**EXCERPTED TEXT**

The resort of La Grave can be accessed from the very top lift at the Dome de la Lauze by either walking or at certain times by ski-tow behind a Snowcat. It is only recommended for advanced skiers under supervision of a qualified guide.

The new Jandri 3S replaced the existing Jandri lift from the beginning of the 2024/5, cutting the journey time from base to glacier down from 40 to 17 minutes and with double the uplift capacity to 3000 skiers per hour.

As part of the planned 350M Euro investment in Alpe d'Huez over the next 5 years, a new lift connecting the two resorts was planned for 2021. This would have created one of the biggest linked ski areas in the world, but was cancelled.

===Ticketing===
A part of the Grande Galaxie area of un-linked ski resorts including Alpe d'Huez, La Grave, Puy Saint Vincent and Vaujany which offer limited sharing of ski-passes. A six-day ski pass includes two days in Alpe d'Huez and one in Serre Chevalier. Ski passes in the resort can now be used hands free.

**TASKS FOR THIS EXERCISE**
1) In one to three sentences, explain what the ski resort excerpt says the lift planned for 2021 would have achieved.
2) Write out the part of the ski resort excerpt between "The new Jandri" and "skiers per hour.", inclusive.
3) List every resort that the ski resort excerpt names as part of the Grande Galaxie area.
The listing after this text comes from a separate source.

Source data
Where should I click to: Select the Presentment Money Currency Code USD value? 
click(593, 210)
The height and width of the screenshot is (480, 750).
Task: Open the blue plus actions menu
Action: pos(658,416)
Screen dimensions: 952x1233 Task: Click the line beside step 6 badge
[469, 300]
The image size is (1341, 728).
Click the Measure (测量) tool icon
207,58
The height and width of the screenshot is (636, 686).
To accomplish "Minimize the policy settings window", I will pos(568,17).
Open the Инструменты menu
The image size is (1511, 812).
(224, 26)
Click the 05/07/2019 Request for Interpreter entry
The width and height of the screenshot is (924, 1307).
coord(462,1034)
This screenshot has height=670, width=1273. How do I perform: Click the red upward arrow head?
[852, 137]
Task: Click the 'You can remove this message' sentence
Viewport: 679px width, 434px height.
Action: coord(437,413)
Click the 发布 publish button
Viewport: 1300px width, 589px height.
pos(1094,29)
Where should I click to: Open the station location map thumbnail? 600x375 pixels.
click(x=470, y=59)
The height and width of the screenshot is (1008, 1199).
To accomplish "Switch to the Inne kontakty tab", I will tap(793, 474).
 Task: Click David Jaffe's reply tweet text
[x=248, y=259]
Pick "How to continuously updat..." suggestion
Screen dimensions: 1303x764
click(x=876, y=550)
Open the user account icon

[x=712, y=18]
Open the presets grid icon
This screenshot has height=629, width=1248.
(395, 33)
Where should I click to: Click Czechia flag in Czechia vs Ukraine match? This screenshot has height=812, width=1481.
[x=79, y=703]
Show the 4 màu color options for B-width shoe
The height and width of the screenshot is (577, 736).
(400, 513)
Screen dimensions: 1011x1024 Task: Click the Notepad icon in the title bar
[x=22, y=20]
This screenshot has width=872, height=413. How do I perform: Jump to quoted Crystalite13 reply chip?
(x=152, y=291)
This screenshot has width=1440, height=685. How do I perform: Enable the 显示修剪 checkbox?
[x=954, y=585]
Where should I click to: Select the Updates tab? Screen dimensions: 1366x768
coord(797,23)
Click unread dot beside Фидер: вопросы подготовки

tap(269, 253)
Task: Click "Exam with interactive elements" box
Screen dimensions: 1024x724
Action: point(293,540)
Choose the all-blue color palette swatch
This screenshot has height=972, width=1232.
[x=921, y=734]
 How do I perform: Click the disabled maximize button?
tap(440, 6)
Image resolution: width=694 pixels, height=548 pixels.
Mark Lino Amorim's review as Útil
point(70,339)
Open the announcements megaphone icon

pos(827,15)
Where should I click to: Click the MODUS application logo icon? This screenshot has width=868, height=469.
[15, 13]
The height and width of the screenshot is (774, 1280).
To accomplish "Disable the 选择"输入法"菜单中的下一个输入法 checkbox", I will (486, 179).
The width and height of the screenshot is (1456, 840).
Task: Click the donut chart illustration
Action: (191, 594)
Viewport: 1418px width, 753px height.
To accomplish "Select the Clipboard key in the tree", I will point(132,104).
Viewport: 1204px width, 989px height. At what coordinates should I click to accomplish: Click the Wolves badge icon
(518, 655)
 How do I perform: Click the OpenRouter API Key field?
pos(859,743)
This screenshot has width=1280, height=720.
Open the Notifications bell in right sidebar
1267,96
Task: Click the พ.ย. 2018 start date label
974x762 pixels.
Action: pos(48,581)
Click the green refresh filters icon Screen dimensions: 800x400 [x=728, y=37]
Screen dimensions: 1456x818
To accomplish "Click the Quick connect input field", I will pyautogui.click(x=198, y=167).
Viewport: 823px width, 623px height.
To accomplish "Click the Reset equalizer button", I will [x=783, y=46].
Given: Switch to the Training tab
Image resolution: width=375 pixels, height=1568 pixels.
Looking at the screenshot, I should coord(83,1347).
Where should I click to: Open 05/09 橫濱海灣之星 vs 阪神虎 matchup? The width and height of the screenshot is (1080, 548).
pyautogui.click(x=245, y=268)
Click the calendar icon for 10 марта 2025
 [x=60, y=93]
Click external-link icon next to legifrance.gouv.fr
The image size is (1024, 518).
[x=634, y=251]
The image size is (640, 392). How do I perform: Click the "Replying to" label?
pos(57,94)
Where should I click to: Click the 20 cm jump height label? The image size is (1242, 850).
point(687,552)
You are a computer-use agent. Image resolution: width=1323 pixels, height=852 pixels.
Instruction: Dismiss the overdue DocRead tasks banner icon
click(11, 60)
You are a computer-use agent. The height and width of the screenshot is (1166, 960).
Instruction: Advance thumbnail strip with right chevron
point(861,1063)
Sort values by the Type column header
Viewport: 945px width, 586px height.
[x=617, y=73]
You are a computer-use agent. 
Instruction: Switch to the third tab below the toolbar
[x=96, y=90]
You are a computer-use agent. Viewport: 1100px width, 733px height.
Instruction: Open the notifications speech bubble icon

**PER-TASK OUTPUTS**
1) The lift would have connected the two resorts as part of the planned 350M Euro investment in Alpe d'Huez. This would have created one of the biggest linked ski areas in the world, but the lift was cancelled.

2)
The new Jandri 3S replaced the existing Jandri lift from the beginning of the 2024/5, cutting the journey time from base to glacier down from 40 to 17 minutes and with double the uplift capacity to 3000 skiers per hour.

3)
- Alpe d'Huez
- La Grave
- Puy Saint Vincent
- Vaujany